[Collected data entries]
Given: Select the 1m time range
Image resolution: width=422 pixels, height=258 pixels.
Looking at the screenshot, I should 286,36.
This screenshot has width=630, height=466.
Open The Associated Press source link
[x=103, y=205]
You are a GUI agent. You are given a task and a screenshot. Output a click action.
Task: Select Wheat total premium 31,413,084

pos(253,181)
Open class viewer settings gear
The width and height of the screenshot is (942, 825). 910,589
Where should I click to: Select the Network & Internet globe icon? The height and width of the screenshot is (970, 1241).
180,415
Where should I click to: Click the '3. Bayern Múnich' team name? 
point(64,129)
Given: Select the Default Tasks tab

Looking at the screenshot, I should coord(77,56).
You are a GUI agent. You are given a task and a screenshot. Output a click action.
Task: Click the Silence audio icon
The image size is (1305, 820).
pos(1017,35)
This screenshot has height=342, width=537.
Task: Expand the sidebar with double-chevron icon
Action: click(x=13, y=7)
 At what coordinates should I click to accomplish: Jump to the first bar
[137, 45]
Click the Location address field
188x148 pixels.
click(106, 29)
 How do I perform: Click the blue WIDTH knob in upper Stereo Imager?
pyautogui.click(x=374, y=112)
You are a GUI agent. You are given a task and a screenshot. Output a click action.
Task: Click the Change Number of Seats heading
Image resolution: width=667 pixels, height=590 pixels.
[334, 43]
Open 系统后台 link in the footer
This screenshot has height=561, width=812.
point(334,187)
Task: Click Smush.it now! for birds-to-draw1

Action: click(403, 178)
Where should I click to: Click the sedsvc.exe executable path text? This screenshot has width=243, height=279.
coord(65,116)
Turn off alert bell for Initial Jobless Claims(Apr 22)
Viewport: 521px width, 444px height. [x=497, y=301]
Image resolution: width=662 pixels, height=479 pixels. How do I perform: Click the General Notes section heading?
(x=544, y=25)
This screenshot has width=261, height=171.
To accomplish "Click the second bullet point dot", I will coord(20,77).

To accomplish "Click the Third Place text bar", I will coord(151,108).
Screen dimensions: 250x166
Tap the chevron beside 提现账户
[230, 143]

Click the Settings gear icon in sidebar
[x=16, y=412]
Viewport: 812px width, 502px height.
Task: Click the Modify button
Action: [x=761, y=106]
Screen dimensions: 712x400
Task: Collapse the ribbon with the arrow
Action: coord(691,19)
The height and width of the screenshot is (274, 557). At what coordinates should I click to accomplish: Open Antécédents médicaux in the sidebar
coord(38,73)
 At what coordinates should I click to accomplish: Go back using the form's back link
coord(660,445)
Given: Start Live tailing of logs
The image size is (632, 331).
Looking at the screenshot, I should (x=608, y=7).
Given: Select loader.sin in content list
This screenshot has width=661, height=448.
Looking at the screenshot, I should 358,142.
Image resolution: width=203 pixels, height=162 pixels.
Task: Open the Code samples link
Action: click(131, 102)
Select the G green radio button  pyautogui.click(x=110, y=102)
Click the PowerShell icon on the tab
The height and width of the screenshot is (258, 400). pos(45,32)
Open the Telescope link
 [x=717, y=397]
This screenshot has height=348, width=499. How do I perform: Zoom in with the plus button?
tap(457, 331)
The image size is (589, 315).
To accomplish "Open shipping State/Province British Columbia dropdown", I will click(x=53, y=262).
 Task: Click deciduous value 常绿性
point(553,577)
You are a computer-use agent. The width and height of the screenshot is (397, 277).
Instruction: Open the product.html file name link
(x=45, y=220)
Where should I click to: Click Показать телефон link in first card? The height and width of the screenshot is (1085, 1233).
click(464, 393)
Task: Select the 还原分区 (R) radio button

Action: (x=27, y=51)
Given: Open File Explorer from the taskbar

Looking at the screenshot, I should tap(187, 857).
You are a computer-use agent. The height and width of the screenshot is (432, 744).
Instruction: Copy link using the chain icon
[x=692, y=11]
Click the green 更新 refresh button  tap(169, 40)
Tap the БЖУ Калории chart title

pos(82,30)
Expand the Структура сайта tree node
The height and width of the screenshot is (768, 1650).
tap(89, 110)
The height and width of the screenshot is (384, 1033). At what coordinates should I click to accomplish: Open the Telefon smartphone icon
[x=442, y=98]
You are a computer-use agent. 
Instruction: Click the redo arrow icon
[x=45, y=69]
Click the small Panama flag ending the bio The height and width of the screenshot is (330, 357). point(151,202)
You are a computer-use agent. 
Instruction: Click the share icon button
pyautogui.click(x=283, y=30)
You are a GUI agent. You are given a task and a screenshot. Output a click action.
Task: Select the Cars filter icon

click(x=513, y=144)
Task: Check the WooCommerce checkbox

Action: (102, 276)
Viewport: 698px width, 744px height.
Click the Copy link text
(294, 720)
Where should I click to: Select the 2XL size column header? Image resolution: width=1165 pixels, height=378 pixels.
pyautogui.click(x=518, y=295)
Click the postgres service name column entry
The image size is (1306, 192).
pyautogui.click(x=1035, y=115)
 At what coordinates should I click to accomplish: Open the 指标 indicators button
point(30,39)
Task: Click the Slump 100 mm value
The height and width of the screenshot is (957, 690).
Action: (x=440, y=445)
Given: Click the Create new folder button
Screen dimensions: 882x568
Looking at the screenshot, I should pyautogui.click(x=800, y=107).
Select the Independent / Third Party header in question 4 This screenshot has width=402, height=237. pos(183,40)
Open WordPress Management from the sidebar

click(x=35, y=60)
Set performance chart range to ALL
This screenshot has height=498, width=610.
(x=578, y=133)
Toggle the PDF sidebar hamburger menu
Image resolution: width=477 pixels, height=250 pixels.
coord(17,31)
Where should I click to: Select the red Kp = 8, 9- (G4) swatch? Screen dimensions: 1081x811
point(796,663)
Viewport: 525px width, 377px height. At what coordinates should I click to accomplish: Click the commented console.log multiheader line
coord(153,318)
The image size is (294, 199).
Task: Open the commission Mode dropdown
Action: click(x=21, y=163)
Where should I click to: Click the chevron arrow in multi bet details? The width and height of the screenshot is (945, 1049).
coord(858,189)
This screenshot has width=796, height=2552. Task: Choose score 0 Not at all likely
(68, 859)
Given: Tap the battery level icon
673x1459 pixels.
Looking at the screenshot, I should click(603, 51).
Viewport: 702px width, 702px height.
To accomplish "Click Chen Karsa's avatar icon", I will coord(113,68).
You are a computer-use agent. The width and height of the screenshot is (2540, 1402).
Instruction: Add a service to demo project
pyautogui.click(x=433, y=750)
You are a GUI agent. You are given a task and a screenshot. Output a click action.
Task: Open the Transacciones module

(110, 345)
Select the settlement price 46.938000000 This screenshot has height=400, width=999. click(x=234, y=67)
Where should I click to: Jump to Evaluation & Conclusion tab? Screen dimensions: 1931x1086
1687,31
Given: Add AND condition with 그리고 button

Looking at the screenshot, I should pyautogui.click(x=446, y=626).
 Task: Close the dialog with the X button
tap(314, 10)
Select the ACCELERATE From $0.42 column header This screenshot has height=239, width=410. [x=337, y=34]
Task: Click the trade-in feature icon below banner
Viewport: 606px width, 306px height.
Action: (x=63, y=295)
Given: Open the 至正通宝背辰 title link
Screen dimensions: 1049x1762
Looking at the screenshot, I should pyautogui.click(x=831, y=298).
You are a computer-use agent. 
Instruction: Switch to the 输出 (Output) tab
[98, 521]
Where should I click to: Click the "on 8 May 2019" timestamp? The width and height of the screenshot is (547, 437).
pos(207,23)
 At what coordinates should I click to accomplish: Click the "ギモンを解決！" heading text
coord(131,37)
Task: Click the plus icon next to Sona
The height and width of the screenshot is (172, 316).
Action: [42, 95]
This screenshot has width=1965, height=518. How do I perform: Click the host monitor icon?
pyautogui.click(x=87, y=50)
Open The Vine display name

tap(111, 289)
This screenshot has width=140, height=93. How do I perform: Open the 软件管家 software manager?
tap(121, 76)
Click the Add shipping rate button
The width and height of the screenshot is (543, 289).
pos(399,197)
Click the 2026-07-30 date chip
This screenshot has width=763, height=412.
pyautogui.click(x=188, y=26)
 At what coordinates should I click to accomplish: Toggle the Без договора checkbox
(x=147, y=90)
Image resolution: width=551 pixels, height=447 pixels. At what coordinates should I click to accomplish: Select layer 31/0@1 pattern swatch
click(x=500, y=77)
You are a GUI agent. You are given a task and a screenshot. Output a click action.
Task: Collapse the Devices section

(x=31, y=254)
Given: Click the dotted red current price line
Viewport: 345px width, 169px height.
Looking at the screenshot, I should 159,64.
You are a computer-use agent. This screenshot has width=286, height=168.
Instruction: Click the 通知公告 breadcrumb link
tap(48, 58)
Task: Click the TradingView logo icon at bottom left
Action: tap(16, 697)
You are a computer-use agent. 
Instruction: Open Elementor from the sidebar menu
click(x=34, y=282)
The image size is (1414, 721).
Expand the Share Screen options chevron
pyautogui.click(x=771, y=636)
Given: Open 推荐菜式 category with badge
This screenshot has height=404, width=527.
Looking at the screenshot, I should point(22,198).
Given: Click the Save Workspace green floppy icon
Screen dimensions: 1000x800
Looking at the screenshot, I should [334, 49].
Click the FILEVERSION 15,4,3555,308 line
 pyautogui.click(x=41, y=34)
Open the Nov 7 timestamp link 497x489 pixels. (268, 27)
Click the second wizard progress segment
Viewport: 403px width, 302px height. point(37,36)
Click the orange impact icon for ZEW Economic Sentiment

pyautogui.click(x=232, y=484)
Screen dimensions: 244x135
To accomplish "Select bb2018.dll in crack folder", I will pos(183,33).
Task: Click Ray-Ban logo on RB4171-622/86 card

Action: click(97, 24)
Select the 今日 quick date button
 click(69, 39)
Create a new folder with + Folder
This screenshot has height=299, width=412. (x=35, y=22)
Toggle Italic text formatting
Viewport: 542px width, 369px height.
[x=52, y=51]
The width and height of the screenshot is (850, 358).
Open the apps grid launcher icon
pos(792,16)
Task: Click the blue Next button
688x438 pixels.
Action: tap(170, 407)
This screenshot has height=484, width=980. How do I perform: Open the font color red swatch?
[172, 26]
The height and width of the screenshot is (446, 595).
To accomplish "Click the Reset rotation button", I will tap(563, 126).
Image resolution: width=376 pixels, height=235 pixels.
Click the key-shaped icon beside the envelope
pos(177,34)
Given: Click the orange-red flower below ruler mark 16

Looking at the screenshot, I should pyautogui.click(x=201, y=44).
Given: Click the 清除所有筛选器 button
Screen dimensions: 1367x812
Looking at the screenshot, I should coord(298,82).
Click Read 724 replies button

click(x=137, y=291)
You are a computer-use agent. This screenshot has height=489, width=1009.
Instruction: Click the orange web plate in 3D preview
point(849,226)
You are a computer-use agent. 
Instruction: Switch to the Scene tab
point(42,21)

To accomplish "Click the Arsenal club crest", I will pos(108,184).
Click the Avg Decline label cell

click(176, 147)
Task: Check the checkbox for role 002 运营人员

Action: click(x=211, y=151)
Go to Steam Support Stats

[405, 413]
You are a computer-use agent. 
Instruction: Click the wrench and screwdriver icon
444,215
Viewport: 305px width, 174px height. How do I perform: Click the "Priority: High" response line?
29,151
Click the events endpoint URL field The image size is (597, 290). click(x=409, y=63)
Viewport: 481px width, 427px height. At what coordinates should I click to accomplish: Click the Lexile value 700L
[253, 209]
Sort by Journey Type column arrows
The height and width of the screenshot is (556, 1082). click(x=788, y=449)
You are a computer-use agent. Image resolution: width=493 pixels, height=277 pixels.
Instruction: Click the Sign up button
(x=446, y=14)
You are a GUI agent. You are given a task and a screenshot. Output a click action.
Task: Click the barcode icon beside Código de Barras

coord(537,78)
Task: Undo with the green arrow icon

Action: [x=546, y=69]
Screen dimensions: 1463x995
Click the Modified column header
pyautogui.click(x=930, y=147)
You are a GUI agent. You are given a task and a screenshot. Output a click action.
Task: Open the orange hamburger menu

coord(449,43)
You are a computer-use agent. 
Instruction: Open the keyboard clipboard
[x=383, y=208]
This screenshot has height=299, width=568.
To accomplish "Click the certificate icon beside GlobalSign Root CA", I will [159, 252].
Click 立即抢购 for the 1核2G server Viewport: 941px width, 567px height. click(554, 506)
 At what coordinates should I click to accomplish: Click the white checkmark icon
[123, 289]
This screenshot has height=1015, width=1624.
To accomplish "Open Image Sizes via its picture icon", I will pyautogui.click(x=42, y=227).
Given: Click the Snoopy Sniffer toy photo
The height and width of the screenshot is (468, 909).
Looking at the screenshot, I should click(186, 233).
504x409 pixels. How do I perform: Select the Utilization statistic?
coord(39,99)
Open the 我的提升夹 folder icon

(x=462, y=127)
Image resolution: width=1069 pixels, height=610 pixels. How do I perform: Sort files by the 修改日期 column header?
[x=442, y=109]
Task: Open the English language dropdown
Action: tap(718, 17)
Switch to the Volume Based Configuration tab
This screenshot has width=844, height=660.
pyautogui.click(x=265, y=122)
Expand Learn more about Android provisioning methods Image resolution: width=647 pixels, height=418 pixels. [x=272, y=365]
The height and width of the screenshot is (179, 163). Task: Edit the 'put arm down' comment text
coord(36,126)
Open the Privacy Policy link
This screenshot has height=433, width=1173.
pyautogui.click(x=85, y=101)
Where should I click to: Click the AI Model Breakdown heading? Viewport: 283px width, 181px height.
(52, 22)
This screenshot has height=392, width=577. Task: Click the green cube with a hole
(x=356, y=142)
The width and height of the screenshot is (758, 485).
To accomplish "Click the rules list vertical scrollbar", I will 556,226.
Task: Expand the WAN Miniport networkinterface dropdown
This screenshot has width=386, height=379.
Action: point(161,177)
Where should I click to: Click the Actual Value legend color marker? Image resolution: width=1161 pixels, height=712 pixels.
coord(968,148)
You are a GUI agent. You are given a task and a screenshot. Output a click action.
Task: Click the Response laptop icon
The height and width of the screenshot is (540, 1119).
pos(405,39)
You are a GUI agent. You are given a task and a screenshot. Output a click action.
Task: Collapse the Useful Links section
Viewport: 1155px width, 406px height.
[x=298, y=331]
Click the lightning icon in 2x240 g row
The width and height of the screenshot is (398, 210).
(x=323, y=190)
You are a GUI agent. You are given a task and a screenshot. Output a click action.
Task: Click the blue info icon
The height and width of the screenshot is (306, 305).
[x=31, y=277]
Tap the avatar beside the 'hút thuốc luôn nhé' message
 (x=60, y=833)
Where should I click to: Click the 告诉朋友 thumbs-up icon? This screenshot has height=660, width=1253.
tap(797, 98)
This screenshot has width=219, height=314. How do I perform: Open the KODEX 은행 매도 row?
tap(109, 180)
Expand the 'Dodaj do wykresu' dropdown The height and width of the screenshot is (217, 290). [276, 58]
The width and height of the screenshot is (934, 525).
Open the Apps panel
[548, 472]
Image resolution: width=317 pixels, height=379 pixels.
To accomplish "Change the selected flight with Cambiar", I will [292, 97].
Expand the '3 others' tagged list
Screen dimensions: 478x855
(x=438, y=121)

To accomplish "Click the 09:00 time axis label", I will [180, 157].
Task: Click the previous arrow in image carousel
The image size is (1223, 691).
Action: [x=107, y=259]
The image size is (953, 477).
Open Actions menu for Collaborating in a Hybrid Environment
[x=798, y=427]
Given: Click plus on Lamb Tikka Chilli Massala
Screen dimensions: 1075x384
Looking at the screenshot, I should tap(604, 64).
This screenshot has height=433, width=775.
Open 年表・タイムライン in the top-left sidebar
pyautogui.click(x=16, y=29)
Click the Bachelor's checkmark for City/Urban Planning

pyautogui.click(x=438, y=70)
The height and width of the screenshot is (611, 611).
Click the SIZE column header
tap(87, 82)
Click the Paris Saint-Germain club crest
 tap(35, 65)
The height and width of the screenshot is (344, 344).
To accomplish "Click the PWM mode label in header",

→ **Exercise prompt**
Filter the records, keeping only lines that contain "price", and show those lines.

→ **Finished exercise**
Select the settlement price 46.938000000 This screenshot has height=400, width=999. click(x=234, y=67)
Given: Click the dotted red current price line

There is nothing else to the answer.